- Saaj Location in Jammu and Kashmir, India Saaj Saaj (India)
- Coordinates: 33°25′N 74°21′E﻿ / ﻿33.42°N 74.35°E
- Country: India
- Union Territory: Jammu and Kashmir
- District: Rajouri

Population (2011)
- • Total: 4,112
- Time zone: UTC+5:30 (IST)
- PIN: 185132
- Vehicle registration: JK

= Saaj =

Saaj or Saj is a village located in the Thanamandi tehsil in Rajouri district of the Indian union territory of Jammu and Kashmir. Saaj lies off NH 144A approximately equidistant from both Rajouri and Thanamandi.

==Population and Agriculture==
Lohar (Blacksmith), Kamhars (Potters), and Tarkhan (Carpenters) are among some of the most prominent professions. The major part of the population of Saaj depends on farming for their livelihood.

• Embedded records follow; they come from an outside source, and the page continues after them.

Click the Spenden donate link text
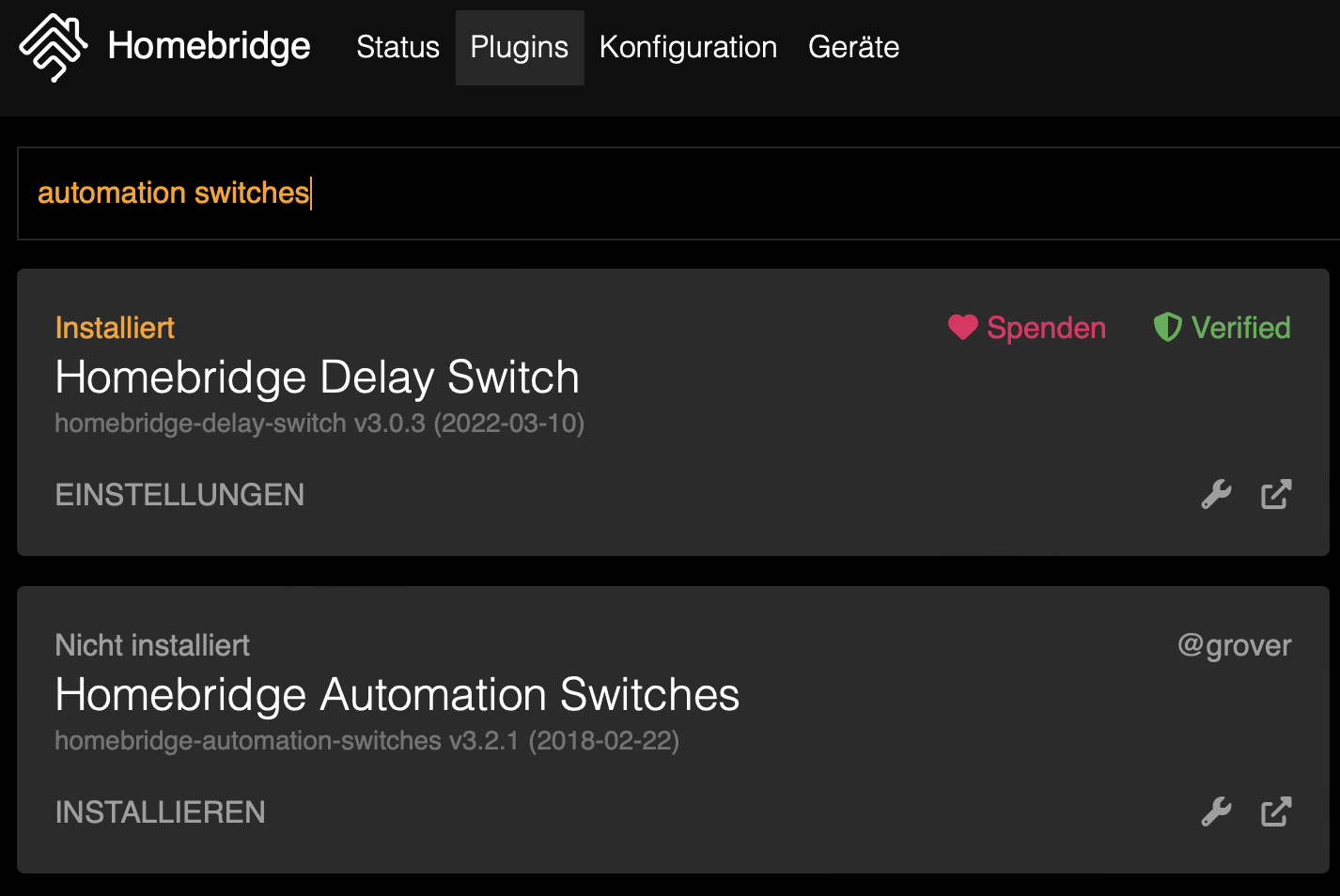 pyautogui.click(x=1046, y=328)
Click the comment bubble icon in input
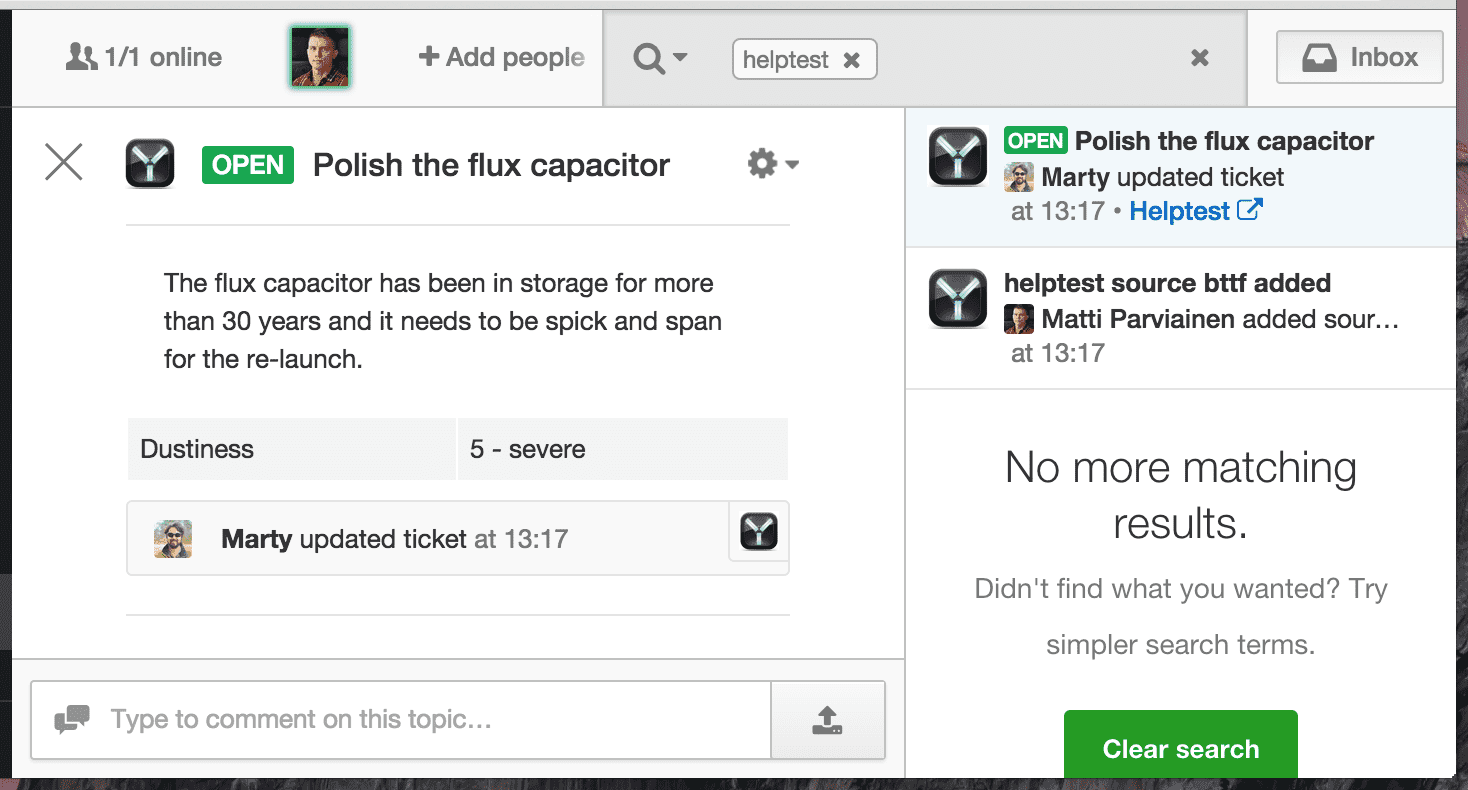The height and width of the screenshot is (790, 1468). 71,719
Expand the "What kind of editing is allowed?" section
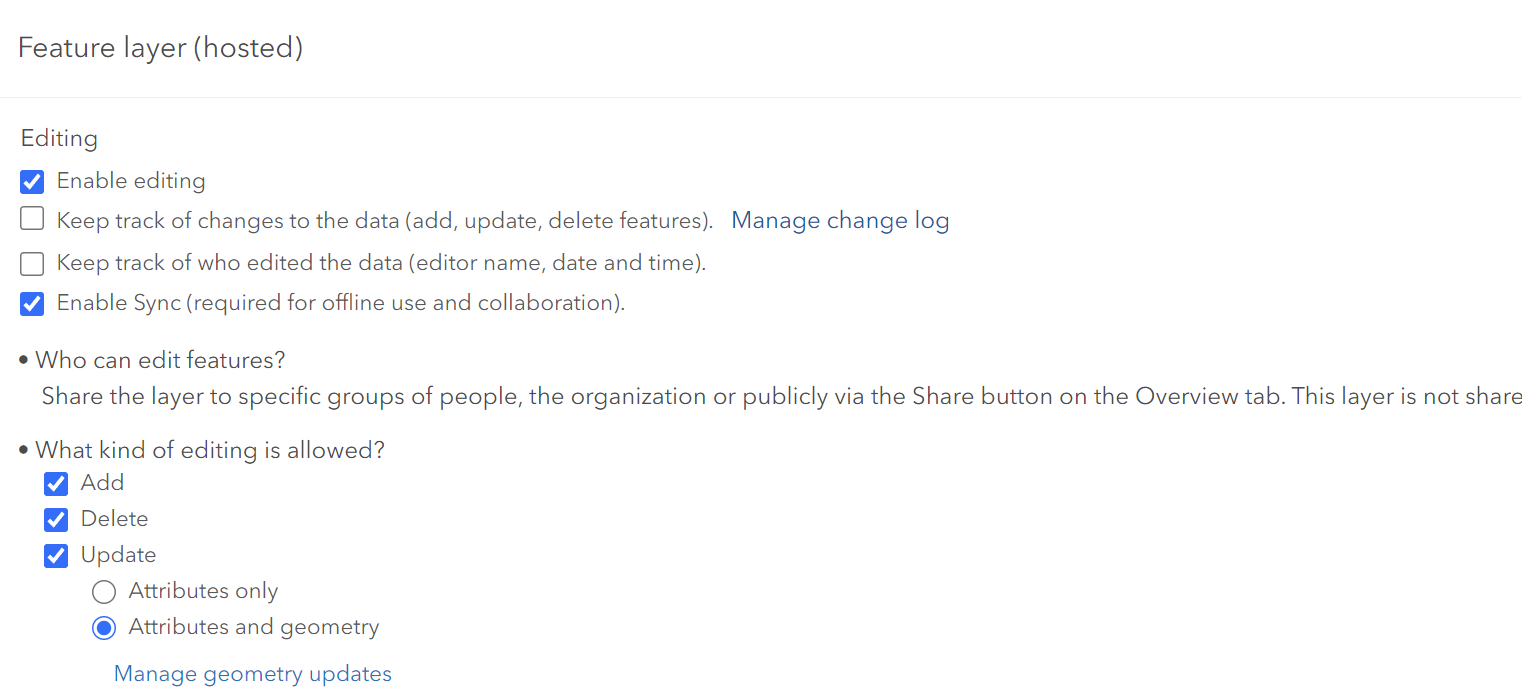The image size is (1522, 691). point(209,449)
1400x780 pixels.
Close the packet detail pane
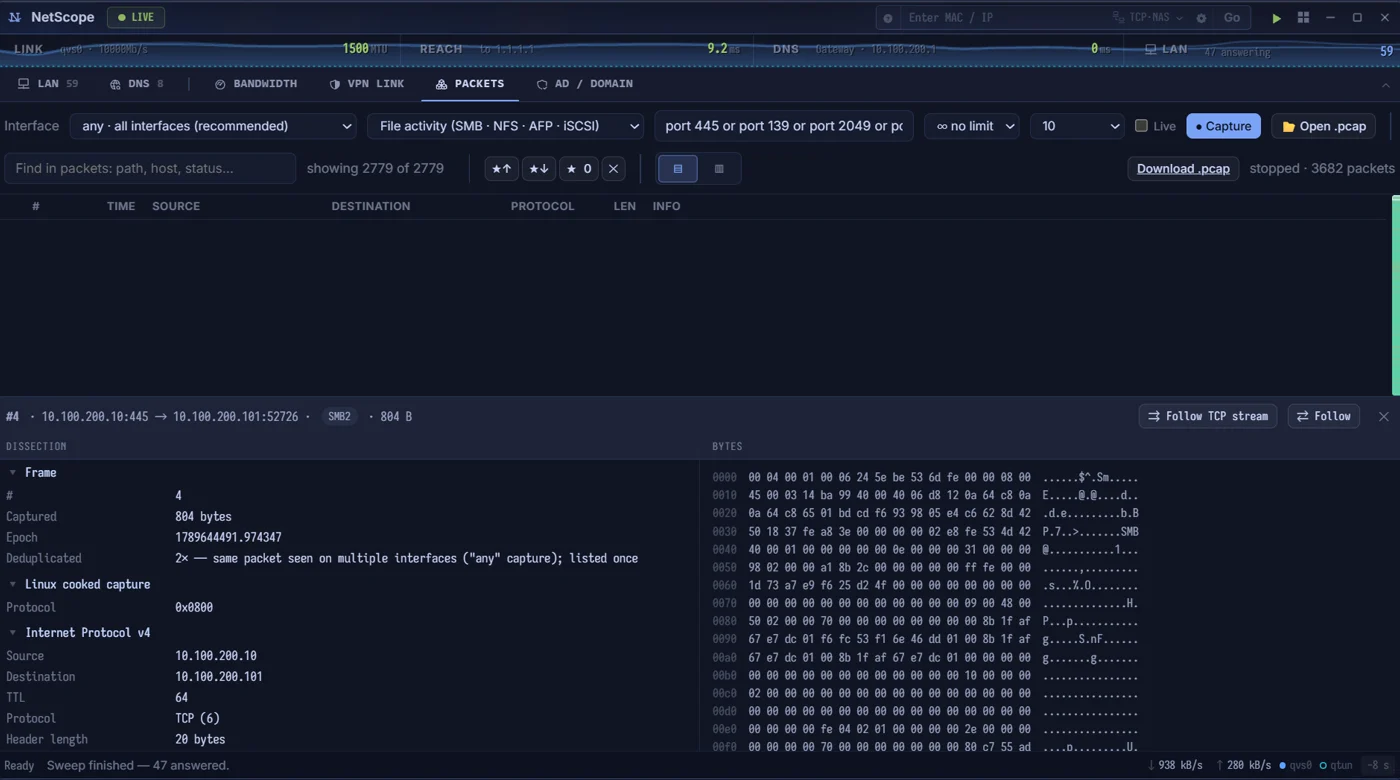pos(1384,417)
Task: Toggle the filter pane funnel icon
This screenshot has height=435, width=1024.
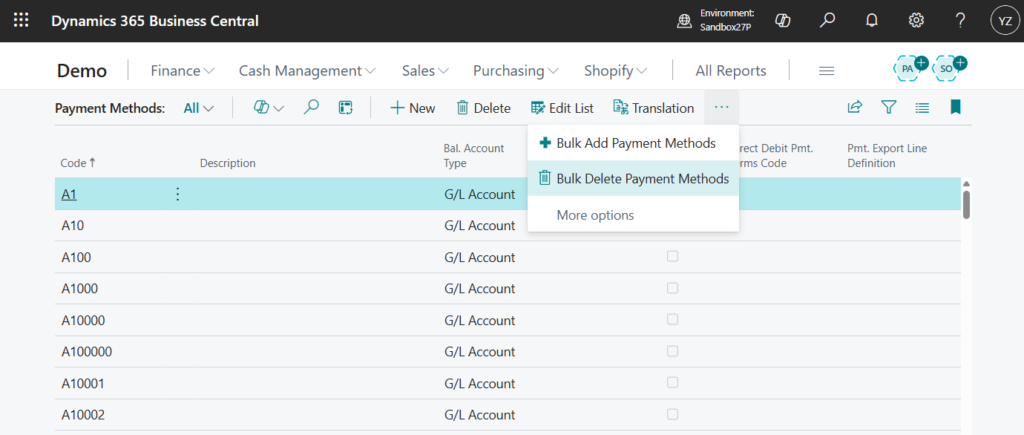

Others are government workers or jobs less focused on manual labor. Some animals like buffalo, goats, and sheep are commonly reared, on which people relied on for their livelihood.

According to 2011 census data, Saaj has 946 households and a population of 4,112 (2,148 males and 1,964 females)

The climate of Saaj is moderate and is suitable for various crops and vegetation. The main crops of Saaj are maize (مکی), wheat (گندم), and paddy (دھان).

Maize is cultivated in the middle and upper portion of the village, while Paddy is cultivated in the lower portion of the village, along with wheat cultivated all over the village. Vegetables are also grown in Saaj on a small scale. Saaj is also full of natural vegetation. It has grasslands, meadows, trees, herbs, bushes, and common land for cattle.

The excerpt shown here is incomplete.